Oct 17, 2019
The world of social media is full of experts on almost every topic, including prehospital medical care. When I say experts, I guess I should really be saying “experts.” There are a lot of people out there who know how we should perform our jobs, and how things should be done. Let’s take a closer look at one such example that recently made its way on to my timeline.
You’re a BLS provider. A 70 year old male who is experiencing chest pain calls 911. The patient and his wife tell you that he has a history of an MI which was treated in Philadelphia in the year prior. They are requesting to go to a community hospital without interventional cardiac catheterization capabilities that is about 20 minutes away. About 15 minutes past the community hospital is a larger hospital with an interventional cath lab. The paramedics are on the way, and you have an opportunity to meet them on the highway. The safest place to rendezvous with them is at a rest area just after you get on the highway.
You pull over, and wait for the paramedics to arrive. The wait is described as causing as long as a “15 minute delay” to perform a 12-lead EKG. The EKG is done, it comes back as non-diagnostic for STEMI, and the transport to the community hospital is completed. At the surface, with the theatrics of a storyteller aside, as an “expert” on EMS, it seems appropriate to me. There was a decision to be made and a determination of what definitive care was for that patient. If he was positive for a STEMI, an interventional cath lab becomes definitive care, not a community hospital without those capabilities.
A husband and wife residing in Sea Isle City, New Jersey disagree with my view. They felt the care was inappropriate and the delay was not warranted. They took their concerns to the town council.
Barbara Crowley told the city council that “If this delay had been the last time, I would have lost my husband.” I can play the “what if” game too. If this delay had happened last time, the patient would have had ALS level care by his side. He would have been transported to a hospital capable of caring for his presentation, most likely negating the need for an expensive helicopter ride to Philadelphia. If the delay had not occurred this time and he was, in fact, having another heart attack, he might not have survived his trip and stay at the smaller community hospital.
Even a councilwoman, who states she is a nurse said, “I’m saying, as a nurse, just get them to the hospital.
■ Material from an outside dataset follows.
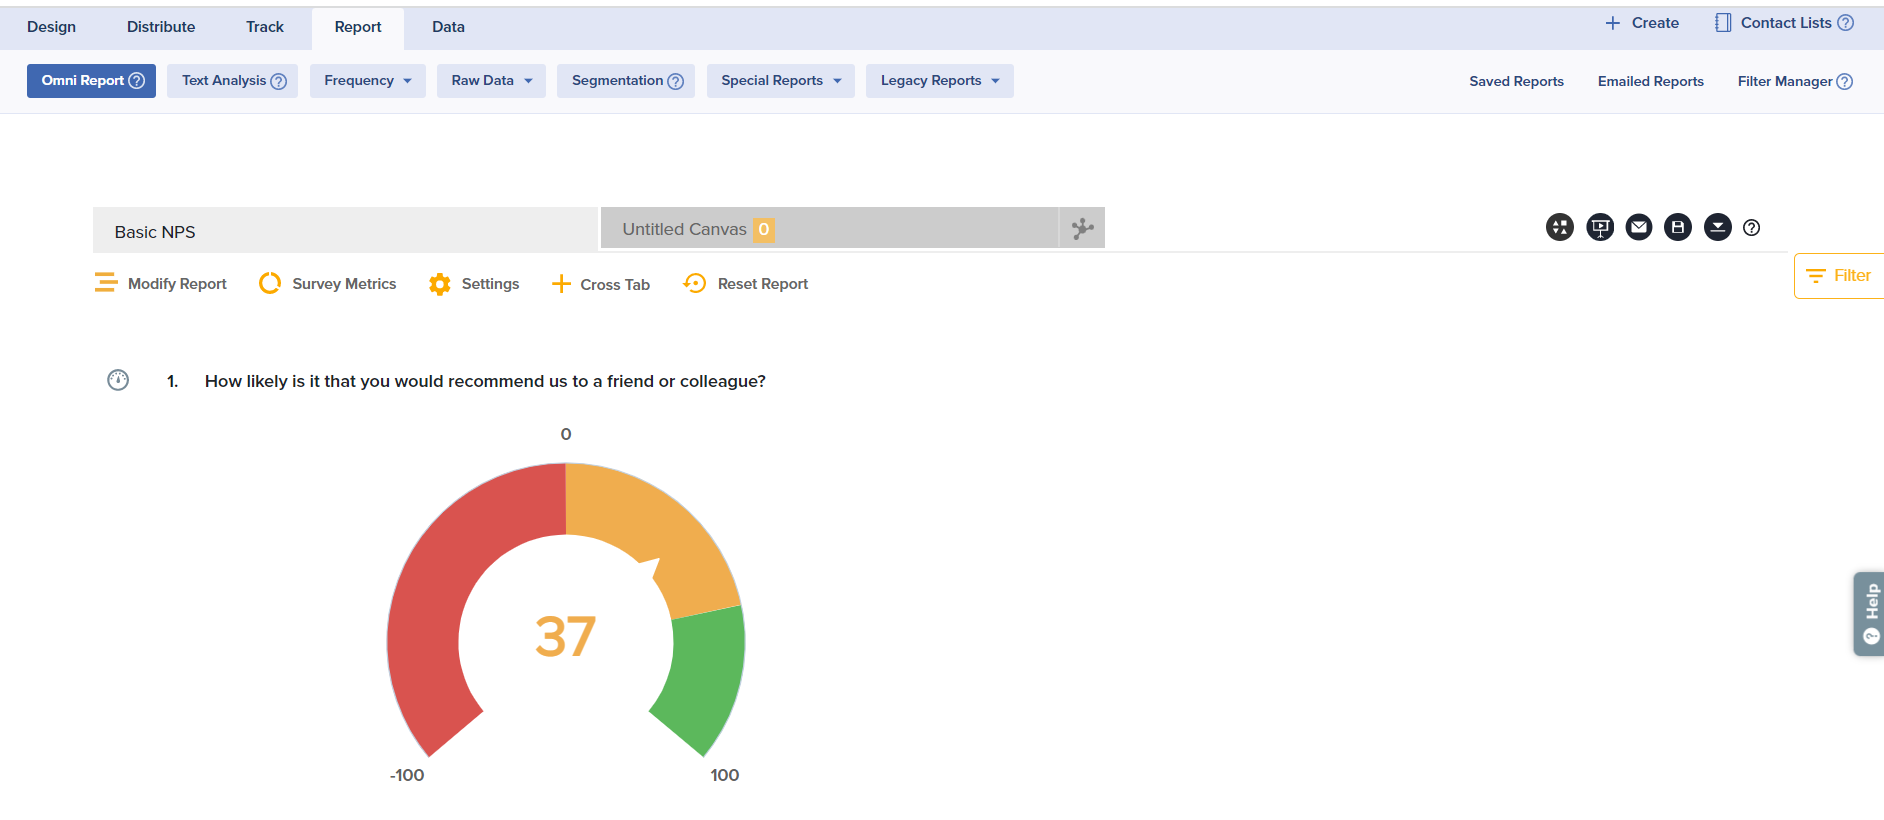Screen dimensions: 1884x820
Task: Click the download report icon
Action: (1717, 228)
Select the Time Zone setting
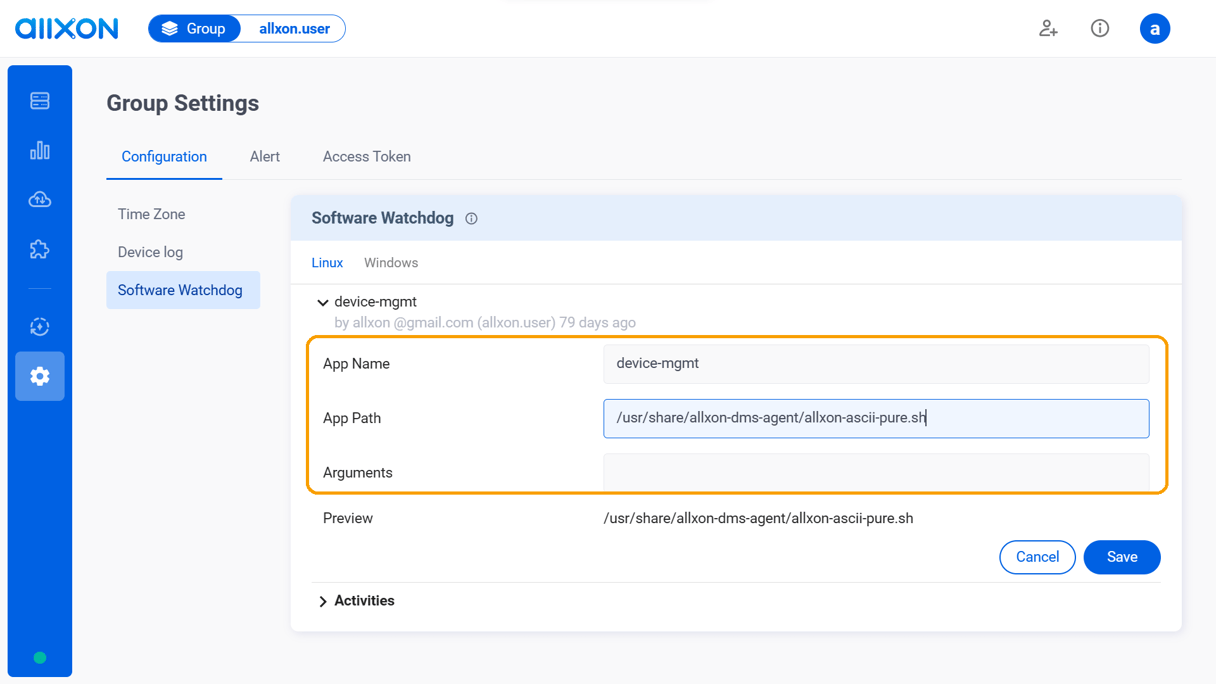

Don’t stop along the side of the road.” Sorry, ma’am. You are wrong.
The name of the game these days is no longer “door to balloon” time. Its “First medical contact (FMC) to balloon” time. The medical community is finally including the EMS portion of a patient’s care in their metrics. Time is muscle, and a decision involving taking a patient to a facility that is better capable of caring for them might cost minutes now, but it could save an hour or more later.
It is a conversation that many of us have on a daily basis. People want to go to a specific hospital that lacks a specialty that their current medical condition requires. Whether it’s a trauma center, a stroke center, a hospital with pediatric capabilities. . . the list goes on and on. It is up to us as the experts in these situations, and the advocates for our patients, to help them make the best-informed decision possible. Regardless of where their “medical records” might reside.
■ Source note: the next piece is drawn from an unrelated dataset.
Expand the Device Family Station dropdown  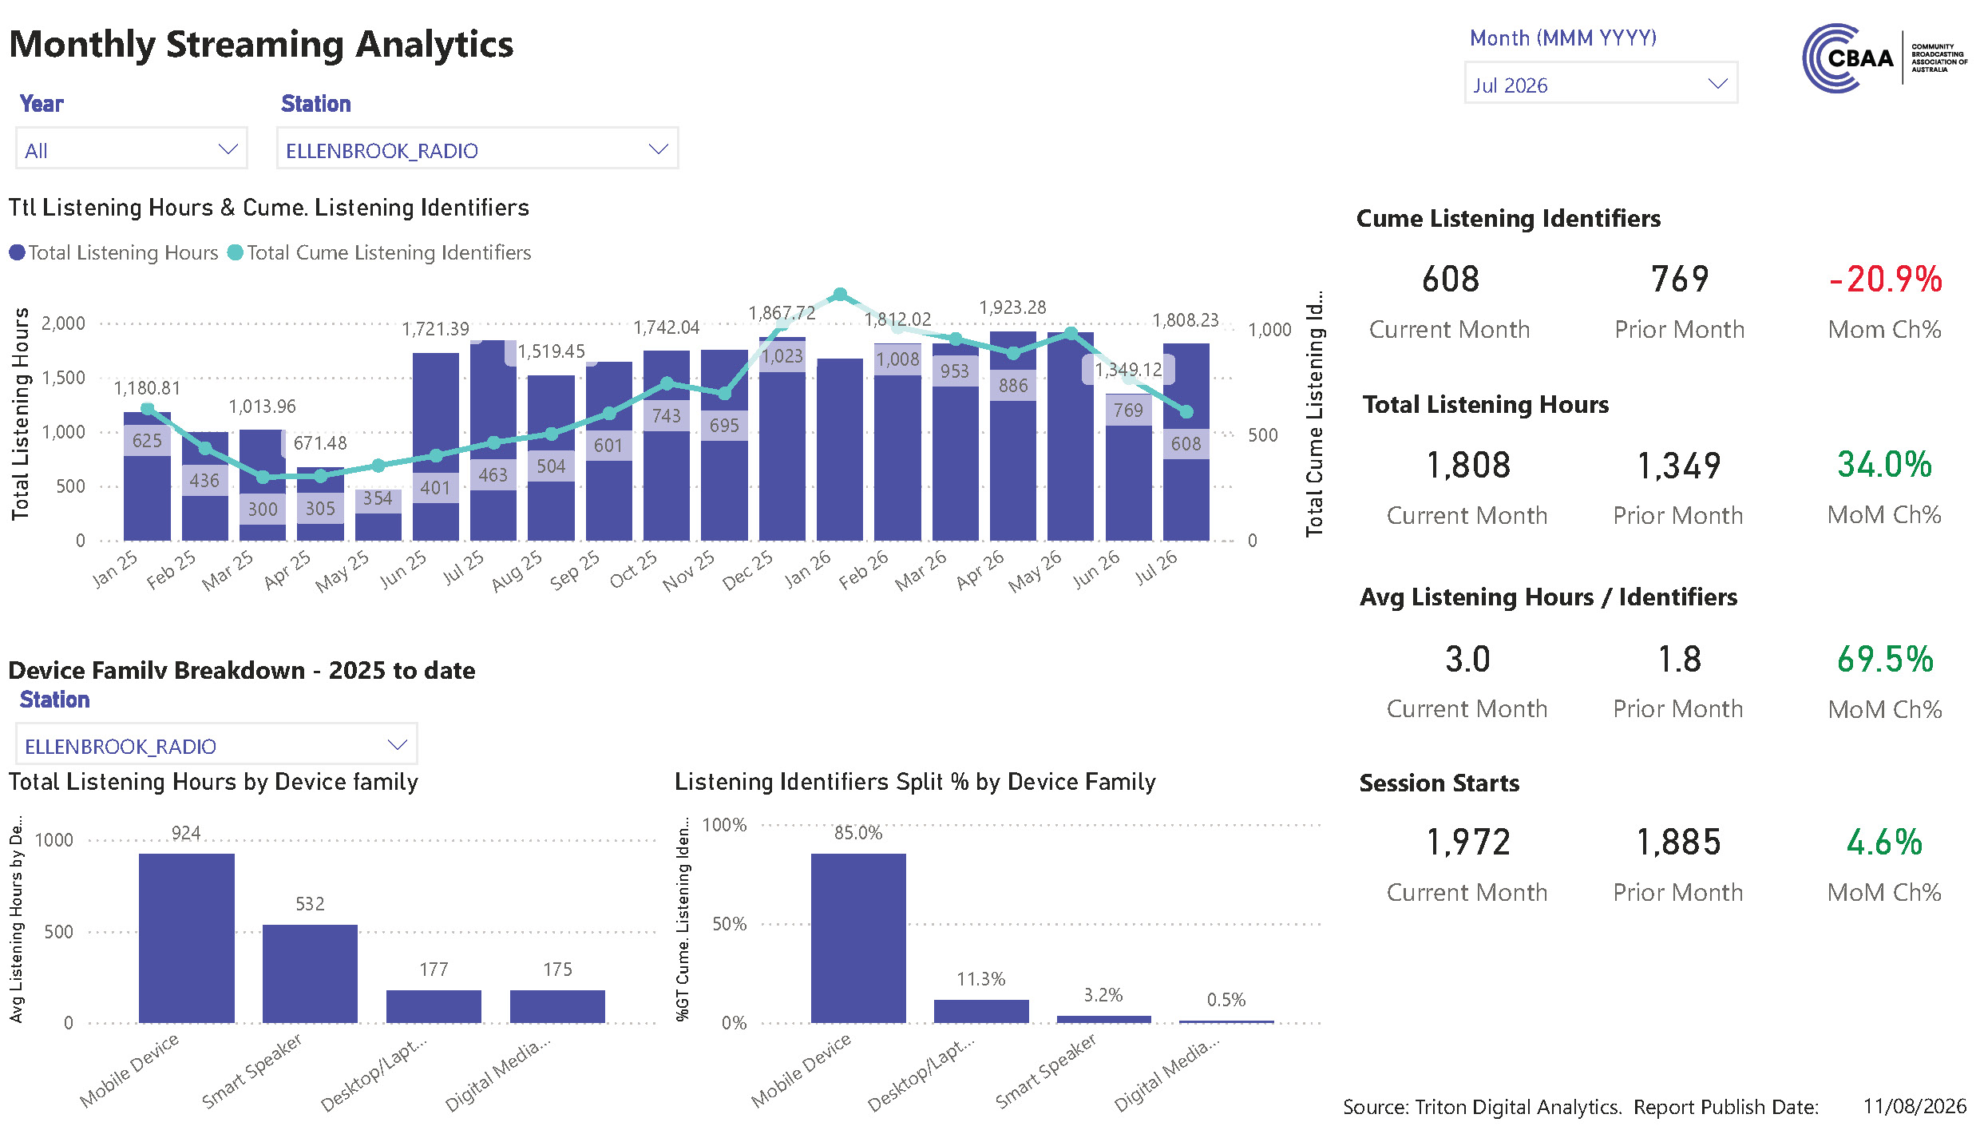[216, 745]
From reading the Facebook comments, another question comes to mind: how did the department handle this complaint when it was brought to their attention? How much education was given to the family?
A few years ago, I wrote about an almost identical scenario that took place in Indiana where a patient who was reported as “sick” had too long of a transport time to the hospital. Much like the Crowley’s complaint in Sea Isle City, the allegations were largely based on the “what if?” game. In that article, I said, “This is a prime example of why we need more EMS focused (Public Information Officers). Once again, we have failed to put ourselves out there and let people know what we do.” This is a scenario that repeats itself over and over again. We take our position in the community for granted. We fail to educate the public of our actual capabilities and the processes we follow.
The bottom line though is some people are never going to be happy, no matter how much we try to appease them. Hopefully the town decides to stand behind the EMTs and their decision regardless of the view point shared by one of their own council people.